Have there been more since then?

No, but we have run into Ronaldo a few times since then and we reminisce about the good times.

9. Would you say that you have a very intense course load?

I personally think that it is my job as a student to take classes that I am interested in and the ones I think I’ll do well in. Maybe engineers don’t think that I have an intense course load, but I think that if I am engaged in class, then it is an intense enough course load. Some of the classes that I have loved the most have been Intro to Television, Psychology of Entertainment Media and Media Communication. I’m taking a seminar on baseball this semester. I try to take as many classes that I can that focus on television, entertainment or pop culture.

That makes sense since you love the Today Show, correct?

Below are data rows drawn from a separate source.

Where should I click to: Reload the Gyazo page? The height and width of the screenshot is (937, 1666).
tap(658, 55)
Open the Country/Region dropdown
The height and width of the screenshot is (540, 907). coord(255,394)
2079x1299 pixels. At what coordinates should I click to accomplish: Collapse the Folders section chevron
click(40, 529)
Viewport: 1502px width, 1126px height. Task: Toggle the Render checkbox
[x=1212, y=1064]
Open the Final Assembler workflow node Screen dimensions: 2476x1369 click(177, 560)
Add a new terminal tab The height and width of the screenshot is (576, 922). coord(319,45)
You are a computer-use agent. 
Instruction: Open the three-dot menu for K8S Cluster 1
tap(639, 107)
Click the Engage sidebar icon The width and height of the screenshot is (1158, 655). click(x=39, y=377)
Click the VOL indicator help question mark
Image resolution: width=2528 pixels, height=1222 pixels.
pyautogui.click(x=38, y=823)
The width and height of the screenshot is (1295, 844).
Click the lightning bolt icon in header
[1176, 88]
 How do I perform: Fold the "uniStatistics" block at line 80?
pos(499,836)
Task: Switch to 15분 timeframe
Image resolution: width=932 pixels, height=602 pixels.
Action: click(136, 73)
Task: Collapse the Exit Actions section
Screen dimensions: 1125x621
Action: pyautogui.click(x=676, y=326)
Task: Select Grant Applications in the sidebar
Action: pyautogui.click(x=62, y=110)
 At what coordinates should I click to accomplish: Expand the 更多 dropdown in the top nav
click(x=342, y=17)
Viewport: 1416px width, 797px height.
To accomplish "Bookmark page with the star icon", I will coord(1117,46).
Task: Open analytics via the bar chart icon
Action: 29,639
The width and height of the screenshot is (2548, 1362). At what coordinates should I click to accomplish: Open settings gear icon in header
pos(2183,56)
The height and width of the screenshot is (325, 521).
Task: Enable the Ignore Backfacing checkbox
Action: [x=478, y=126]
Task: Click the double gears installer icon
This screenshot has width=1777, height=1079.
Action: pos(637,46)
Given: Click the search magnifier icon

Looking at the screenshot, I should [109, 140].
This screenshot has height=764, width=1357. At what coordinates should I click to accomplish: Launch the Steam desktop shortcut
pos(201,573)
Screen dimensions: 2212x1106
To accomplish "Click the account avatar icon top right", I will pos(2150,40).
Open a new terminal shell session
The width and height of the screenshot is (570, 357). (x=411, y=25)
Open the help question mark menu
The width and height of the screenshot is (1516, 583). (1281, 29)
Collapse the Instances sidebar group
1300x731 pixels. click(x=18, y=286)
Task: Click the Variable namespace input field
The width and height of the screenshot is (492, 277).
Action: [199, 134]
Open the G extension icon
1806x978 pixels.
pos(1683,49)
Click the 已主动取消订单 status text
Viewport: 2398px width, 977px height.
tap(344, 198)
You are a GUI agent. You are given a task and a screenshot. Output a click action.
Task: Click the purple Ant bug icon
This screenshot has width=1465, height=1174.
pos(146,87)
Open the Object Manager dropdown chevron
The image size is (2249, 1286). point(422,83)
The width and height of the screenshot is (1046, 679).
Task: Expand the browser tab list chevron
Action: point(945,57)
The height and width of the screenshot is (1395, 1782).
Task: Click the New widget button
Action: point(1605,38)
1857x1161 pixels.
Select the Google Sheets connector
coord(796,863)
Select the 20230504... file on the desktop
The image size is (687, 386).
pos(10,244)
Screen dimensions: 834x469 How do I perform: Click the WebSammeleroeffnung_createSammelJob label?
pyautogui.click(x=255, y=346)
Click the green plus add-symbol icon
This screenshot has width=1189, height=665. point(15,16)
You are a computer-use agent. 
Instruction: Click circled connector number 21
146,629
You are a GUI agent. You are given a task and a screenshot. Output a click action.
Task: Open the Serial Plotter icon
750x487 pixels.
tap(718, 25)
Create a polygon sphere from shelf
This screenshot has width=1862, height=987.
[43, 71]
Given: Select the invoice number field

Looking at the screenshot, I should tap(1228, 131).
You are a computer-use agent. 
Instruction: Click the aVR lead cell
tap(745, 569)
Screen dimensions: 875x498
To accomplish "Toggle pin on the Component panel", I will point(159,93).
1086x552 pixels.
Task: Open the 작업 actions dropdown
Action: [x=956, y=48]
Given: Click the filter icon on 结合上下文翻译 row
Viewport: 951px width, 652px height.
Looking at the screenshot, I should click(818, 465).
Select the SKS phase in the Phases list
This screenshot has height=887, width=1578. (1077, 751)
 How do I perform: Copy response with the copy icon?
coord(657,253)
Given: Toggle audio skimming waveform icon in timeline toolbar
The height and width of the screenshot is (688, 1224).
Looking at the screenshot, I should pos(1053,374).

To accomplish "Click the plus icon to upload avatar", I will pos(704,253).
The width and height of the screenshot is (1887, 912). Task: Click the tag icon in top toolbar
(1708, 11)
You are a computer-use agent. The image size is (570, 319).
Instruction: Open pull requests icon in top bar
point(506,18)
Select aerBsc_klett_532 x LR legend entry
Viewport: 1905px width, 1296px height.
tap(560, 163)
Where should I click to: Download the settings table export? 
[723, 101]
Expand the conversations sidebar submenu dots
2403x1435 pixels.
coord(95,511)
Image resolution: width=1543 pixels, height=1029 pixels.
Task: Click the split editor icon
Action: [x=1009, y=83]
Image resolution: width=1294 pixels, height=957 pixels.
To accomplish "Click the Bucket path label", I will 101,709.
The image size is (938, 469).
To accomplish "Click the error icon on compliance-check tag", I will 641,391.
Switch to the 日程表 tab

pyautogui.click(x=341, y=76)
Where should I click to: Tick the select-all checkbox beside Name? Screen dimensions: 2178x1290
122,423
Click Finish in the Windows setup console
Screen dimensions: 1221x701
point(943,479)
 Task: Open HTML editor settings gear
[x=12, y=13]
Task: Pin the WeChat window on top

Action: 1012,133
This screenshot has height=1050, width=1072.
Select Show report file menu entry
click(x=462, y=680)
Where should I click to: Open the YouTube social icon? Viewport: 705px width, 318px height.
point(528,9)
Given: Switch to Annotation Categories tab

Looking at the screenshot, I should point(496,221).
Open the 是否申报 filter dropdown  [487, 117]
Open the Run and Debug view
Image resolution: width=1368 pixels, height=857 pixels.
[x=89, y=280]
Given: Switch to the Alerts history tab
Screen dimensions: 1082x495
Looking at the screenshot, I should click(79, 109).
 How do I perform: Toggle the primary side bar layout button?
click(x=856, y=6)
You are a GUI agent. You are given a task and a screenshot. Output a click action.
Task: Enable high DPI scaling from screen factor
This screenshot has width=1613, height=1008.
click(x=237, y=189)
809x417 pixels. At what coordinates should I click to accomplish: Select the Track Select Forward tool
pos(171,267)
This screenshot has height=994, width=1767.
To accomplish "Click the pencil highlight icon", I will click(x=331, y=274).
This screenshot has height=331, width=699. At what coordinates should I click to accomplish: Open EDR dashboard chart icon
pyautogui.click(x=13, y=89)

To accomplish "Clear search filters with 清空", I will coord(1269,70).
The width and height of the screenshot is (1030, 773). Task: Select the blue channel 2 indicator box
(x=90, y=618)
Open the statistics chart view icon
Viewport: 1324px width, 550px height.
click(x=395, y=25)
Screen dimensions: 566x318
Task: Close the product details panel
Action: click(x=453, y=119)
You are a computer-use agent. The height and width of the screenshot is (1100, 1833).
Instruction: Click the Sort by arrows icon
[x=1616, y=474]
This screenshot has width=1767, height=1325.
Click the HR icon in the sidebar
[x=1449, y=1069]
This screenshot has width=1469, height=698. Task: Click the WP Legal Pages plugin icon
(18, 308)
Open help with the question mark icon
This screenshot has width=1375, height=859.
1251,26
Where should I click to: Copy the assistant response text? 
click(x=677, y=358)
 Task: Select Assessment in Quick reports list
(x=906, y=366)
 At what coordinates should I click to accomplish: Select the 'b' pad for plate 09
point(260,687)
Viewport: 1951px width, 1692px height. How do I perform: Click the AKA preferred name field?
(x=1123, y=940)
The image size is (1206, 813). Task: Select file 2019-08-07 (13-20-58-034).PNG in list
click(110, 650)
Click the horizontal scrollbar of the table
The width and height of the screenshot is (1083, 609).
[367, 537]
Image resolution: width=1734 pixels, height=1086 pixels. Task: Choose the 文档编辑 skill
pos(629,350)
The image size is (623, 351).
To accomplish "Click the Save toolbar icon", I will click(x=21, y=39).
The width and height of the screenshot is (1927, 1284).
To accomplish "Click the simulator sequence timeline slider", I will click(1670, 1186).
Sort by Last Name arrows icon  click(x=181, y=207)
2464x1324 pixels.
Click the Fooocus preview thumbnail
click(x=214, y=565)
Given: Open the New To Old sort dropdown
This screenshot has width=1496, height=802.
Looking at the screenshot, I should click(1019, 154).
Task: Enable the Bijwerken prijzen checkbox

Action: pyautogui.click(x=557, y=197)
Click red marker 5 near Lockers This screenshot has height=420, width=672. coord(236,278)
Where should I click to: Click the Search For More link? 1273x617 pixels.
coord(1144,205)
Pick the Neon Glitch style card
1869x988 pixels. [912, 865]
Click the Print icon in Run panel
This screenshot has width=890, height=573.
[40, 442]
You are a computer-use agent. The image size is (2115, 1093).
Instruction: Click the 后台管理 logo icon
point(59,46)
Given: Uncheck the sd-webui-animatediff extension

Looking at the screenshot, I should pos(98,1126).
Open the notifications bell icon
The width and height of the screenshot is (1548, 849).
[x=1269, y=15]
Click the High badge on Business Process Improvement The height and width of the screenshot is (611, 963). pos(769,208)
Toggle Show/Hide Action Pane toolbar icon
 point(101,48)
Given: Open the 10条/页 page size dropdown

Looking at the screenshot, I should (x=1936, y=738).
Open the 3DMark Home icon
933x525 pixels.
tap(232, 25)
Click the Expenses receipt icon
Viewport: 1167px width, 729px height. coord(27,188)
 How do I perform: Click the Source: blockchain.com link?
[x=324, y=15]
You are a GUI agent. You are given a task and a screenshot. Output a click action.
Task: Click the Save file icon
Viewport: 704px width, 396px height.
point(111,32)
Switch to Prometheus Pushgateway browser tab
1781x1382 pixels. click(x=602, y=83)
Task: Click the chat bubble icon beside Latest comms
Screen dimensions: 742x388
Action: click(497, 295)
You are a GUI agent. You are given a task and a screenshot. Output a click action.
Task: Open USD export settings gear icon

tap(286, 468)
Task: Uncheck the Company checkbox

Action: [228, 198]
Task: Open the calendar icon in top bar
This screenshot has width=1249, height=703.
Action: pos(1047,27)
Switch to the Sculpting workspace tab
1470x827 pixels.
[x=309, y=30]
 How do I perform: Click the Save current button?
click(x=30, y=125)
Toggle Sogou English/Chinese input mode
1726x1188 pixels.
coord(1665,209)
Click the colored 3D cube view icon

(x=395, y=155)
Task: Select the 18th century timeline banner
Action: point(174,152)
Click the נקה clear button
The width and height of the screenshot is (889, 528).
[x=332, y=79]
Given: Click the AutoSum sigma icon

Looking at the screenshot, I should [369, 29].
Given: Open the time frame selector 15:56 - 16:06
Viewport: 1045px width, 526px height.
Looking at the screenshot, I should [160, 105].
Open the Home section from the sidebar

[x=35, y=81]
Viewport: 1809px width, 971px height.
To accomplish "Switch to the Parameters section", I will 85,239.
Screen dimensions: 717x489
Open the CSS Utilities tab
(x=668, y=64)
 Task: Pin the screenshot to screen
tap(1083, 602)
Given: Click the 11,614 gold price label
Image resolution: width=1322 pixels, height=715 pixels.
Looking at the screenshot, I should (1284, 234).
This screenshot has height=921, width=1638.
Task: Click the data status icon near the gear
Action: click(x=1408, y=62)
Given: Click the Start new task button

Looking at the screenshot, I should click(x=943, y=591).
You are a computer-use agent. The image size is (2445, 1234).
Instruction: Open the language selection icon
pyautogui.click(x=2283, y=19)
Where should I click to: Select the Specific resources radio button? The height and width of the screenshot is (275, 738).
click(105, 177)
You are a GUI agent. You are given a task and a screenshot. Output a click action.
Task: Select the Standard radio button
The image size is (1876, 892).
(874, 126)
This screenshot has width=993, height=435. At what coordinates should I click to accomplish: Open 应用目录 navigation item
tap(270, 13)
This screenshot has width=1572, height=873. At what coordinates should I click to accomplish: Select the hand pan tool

I love the Today Show. I am a huge fan. I interned there this past summer.

Is that what you would like to do after you graduate?

I would love to do something in either news or entertainment after I graduate. I loved that internship.

Have you had any prior experience on TV?

Actually, yes—sort of. When I was eight, I basically went to a casting audition for commercials. I got up in front of a small room of people and they asked me questions like, “what grade are you in?” and “what’s your favorite color?” I just froze and stood there staring at everyone and basically ran back to my seat. When I was in the car on the way home with my dad, we called my mom on the old school car phone and she asked me how I did. I said, “I made a fool out of myself, a BIG one!” So that was the end of my career as a childhood star, which is funny considering that now I want to go into TV production or reporting.

10. Which other Cornell team do you like to hang out with the most?

For lack of creativity, I am a big fan of all Cornell teams and feel like it is fun to meet as many athletes — preferably single and male — as I can.